SOmeone explain to me this because I am lost. i got 2 masses one velecity. the equation is like is mass times volocity + mass times velocity=0

122kg*22m/s+14kg*v=0 I made these numbers up what i do is multiply and add then move my anwser to the other side becoming negative but that doesn't seem to be the right anwser.

 

[kgbwolf]

ki even tried multipling then dividing by the remaining number still gives me the wrong anwser

 

[Hootenanny]

Generally;
$$M_{1}V_{1} + M_{2}V_{2} = 0$$
Then Rearranging
$$V_{2} = - \frac{M_{1}V_{1}}{M_{2}}$$

 

[kgbwolf]

Ok i worked the first problem out now i have a nother problem




A 125kg pile driver falls from a hieght of 10m to hit a piling.

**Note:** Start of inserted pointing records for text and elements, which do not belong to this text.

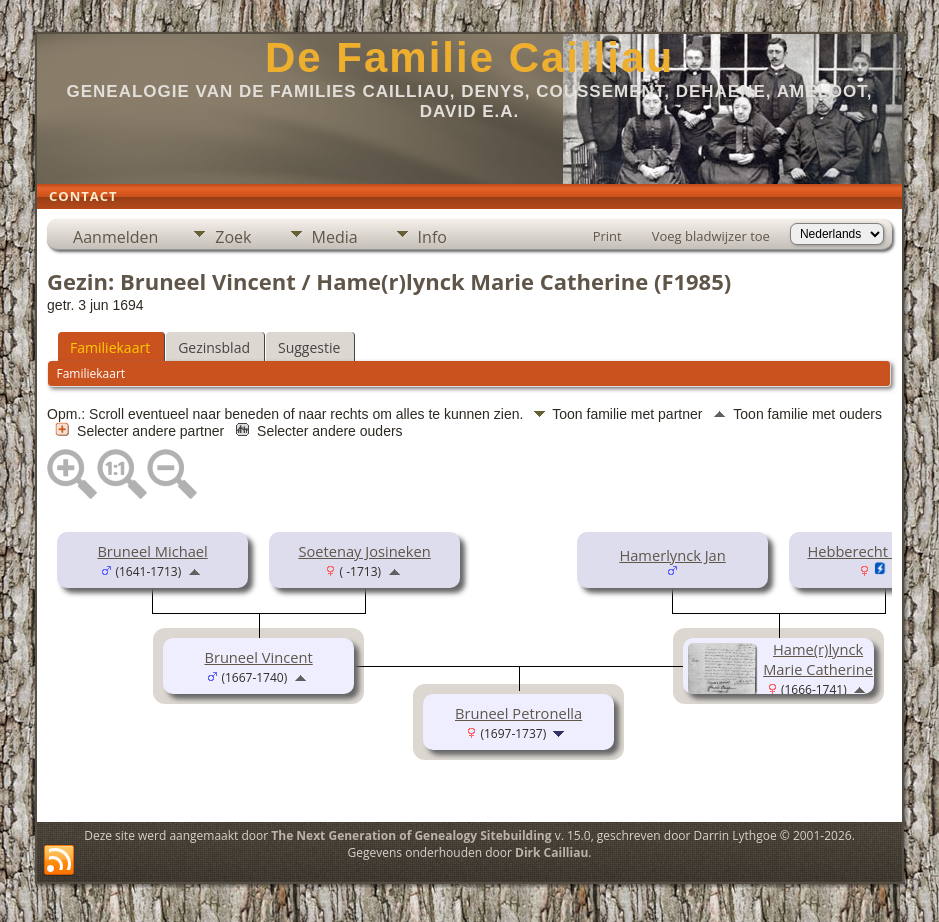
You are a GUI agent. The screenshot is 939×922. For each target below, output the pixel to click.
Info (432, 237)
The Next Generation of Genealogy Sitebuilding (411, 835)
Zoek (233, 237)
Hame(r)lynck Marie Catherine (818, 659)
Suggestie (309, 347)
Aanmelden (115, 237)
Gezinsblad (214, 347)
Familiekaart (110, 347)
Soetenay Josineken (364, 551)
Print (607, 236)
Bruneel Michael (152, 551)
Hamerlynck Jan (672, 555)
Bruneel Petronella (518, 713)
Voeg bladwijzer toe (711, 236)
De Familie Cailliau (469, 57)
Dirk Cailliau (551, 852)
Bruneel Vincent (258, 657)
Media (335, 237)
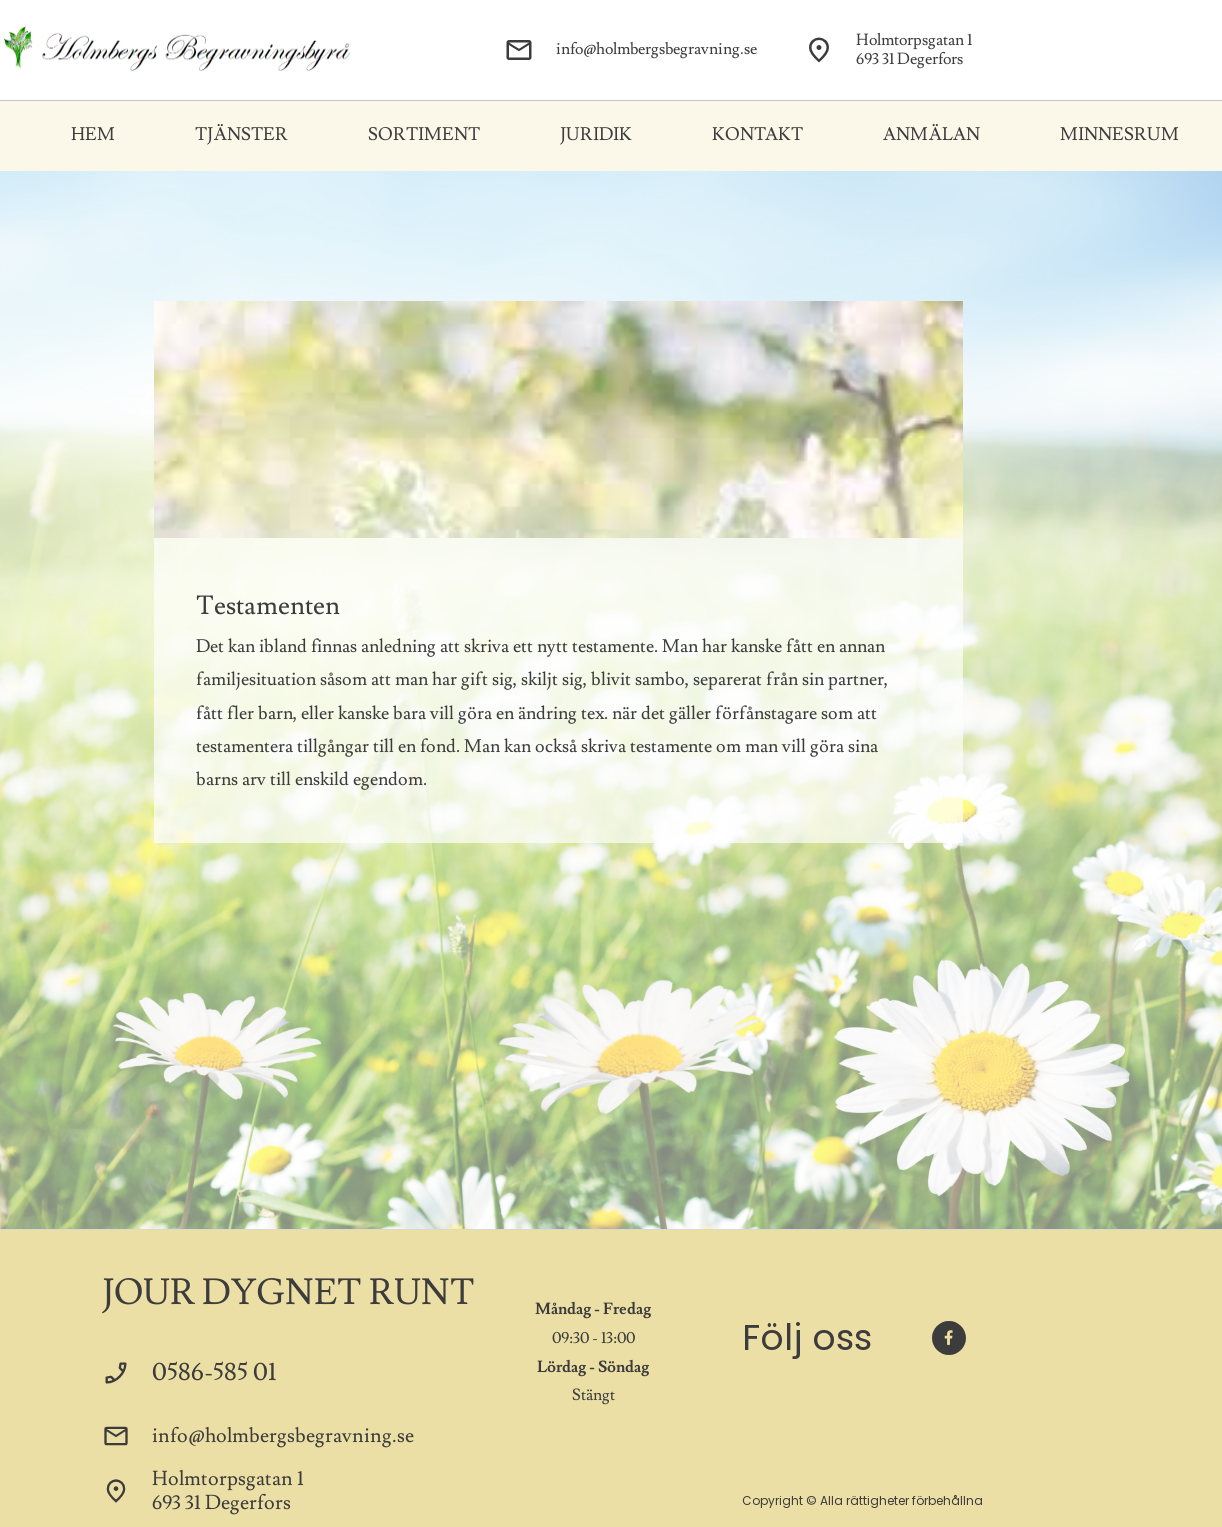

From this i see mass is 125kg and distance is 10m and it says find the speed it hits the piling? and the momentum how can i do this with just mass and distance or is distance really velocity?

 

[Hootenanny]

Use conservation of energy. At 10m up the piledriver will have a potential energy of mgh. At the instant it hits the pile all the potential energy will be converted to kinetic $\frac{1}{2}mv^2$. You should be able to work out the velocity by rearranging and hence the momentum.

 

[kgbwolf]

i did 1/2*m moved it to the other side negative and ttok the square root and 7.91m/s

 

[kgbwolf]

and the right anwser is 14m/s

 

[Hootenanny]

I got a different answer. What value did you get for the potential energy?

 

[Hootenanny]

Yes, I got 14m/s.

 

[kgbwolf]

12,250Newtons

 

[kgbwolf]

how?...

 

[Hootenanny]

Check you units. Newtons for energy? The value is correct. Now show me how you re-arrange the kinetic energy equation.

 

[kgbwolf]

do u have msn IM??

 

[Hootenanny]

No.....

 

[kgbwolf]

1/2 times 125 = 62/1/2 and i took the square root gives me 7.9

 

[Hootenanny]

$$E_{k} = \frac{1}{2} mv^2 \Rightarrow v = \sqrt{\frac{2E_{k}}{m}}$$

 

[kgbwolf]

Whats Ek...

 

[courtrigrad]

kinetic energy

 

[kgbwolf]

potential got it

 

[Hootenanny]

The potential energy you calculated it would all be converted into kinetic energy. The same equation could be written
$$v = \sqrt{\frac{2mgh}{m}} \Rightarrow v = \sqrt{2gh}$$

 

[kgbwolf]

ok... got it